Whether and how to regulate marijuana use has been in the news again recently. Currently, federal laws classify marijuana as a “Schedule I” (unhelpful and dangerous) drug. This means that physicians cannot prescribe marijuana for therapeutic or recreational purposes.
Since 1996, however, numerous states have revised their state criminal laws to permit marijuana to be sold and used for medical purposes. Some of these states (and the District of Columbia) even allow marijuana to be sold for recreational use by adults.
And Sen. Cory Gardner, R-Colo., recently announced that he had reached a deal with President Donald Trump to modify the federal criminal code regarding marijuana.
In addition, Sen. Chuck Schumer, D-N.Y., said he will introduce legislation to leave it up to the states to decide whether to prohibit the distribution of marijuana.
Have the president and Gardner agreed that states should be free to let people use marijuana as the states see fit? Has Schumer correctly guessed which way the wind is blowing? That remains unclear.
Reports about the Trump-Gardner deal and Schumer proposal raise several additional questions:
- Will the federal government pursue an entirely new policy regarding marijuana regulation?
- If so, will that new direction leave decision-making entirely up to the states?
- If not, will the federal government still play a role?
- Will that change lead to a net social plus or minus?
The answer to each of those questions is the same: “Maybe yes, maybe no.” That’s because there is another possible option lying between “absolute federal ban” and “complete state freedom.”
Federal law has prohibited marijuana cultivation, processing, and distribution since the Marijuana Tax Act of 1937. That date is significant because the following year Congress passed the Federal Food, Drug, and Cosmetic Act. The law prohibited interstate commerce of “adulterated” food and drugs.
The Federal Food, Drug, and Cosmetic Act also directed the commissioner of food and drugs to examine both products to make sure they were safe for interstate distribution.
In 1962, Congress also prohibited the distribution of new drugs unless the Food and Drug Administration commissioner first found them to be both “safe” and “effective.” Since then, Congress has consistently reiterated that the FDA should be responsible for making those decisions—not Congress, not the states, not the public.
It’s an important matter. We do not decide by plebiscite which drugs should be sold to the public. America has resolved that experts should make that decision because the average person lacks the education, training, and experience to answer the medical question of whether a particular drug is safe and effective.
Why should we treat marijuana differently?
For more than two decades, states have decided to reconsider their marijuana laws and permit people to use marijuana for medical or recreational purposes even though the distribution of marijuana is forbidden under federal law.
Three presidents—Bill Clinton, George W. Bush, and Barack Obama—each failed to force Congress to decide whether federal law should also be re-examined.
Trump may be willing to do what his three predecessors should have done.

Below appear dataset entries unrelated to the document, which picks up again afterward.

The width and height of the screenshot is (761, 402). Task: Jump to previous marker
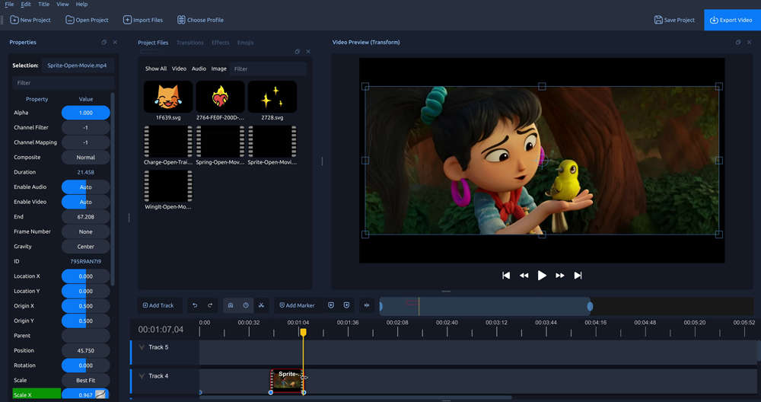[331, 305]
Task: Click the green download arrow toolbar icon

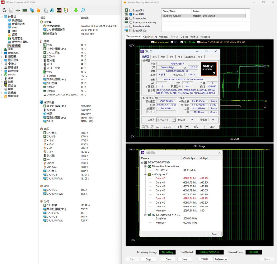Action: click(76, 10)
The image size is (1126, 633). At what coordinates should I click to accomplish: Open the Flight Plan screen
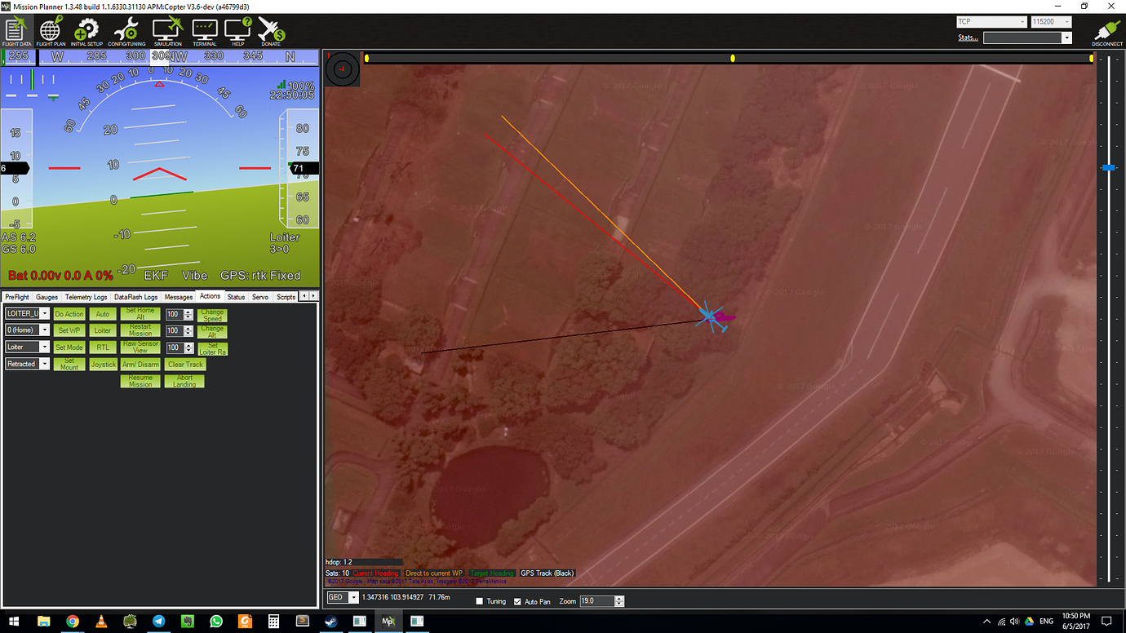click(49, 33)
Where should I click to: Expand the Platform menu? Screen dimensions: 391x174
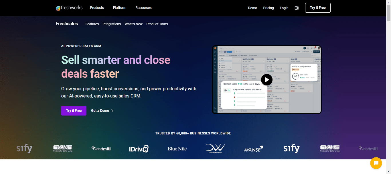pyautogui.click(x=120, y=8)

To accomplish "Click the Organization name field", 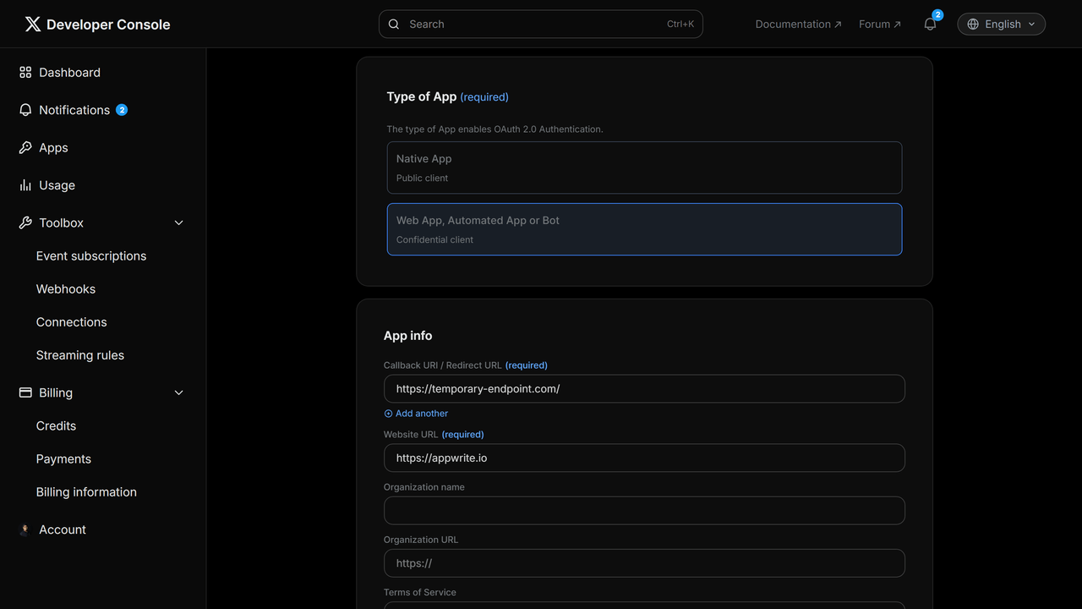I will click(x=644, y=511).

It is time for Congress to take up this subject once again.
Great nations, like great people, always must be willing to reconsider their laws in light of new developments. It makes sense for Congress to revisit this issue.
But that does not mean senators and representatives should act in a vacuum, without regard for the nation’s designated authority on food and drug safety. Nor should members of Congress simply act according to polling results.
We do not let the public decide which antibiotic, antiviral, antifungal, or chemotherapy drugs can be marketed. There is no reason to treat marijuana differently.
Congress has never let the FDA decide this issue, because federal law has treated marijuana as contraband since the year before the Federal Food, Drug, and Cosmetic Act became law. Maybe we should treat marijuana in the same way that we treat any other new drug that someone argues should be used therapeutically.
No healthy democracy can afford to glibly disregard the opinions of experts on matters within their expertise. Since 1962, the United States has decided to trust the FDA with the responsibility to resolve any debate, either within or beyond the scientific community, over a drug’s safety and efficacy. That decision is entitled to no less respect today than it was 50 years ago.
So maybe Congress will re-examine the treatment of marijuana under federal law and send the nation in a new direction. But maybe that new direction will be to leave the decision how to treat marijuana in the hands of the person we trust to make other, similar decisions: the commissioner of food and drugs.
And maybe that approach will be a net social plus. We certainly think so with respect to other drugs. Perhaps, it’s time to enlist the FDA commissioner to make a scientific judgment about this issue, too.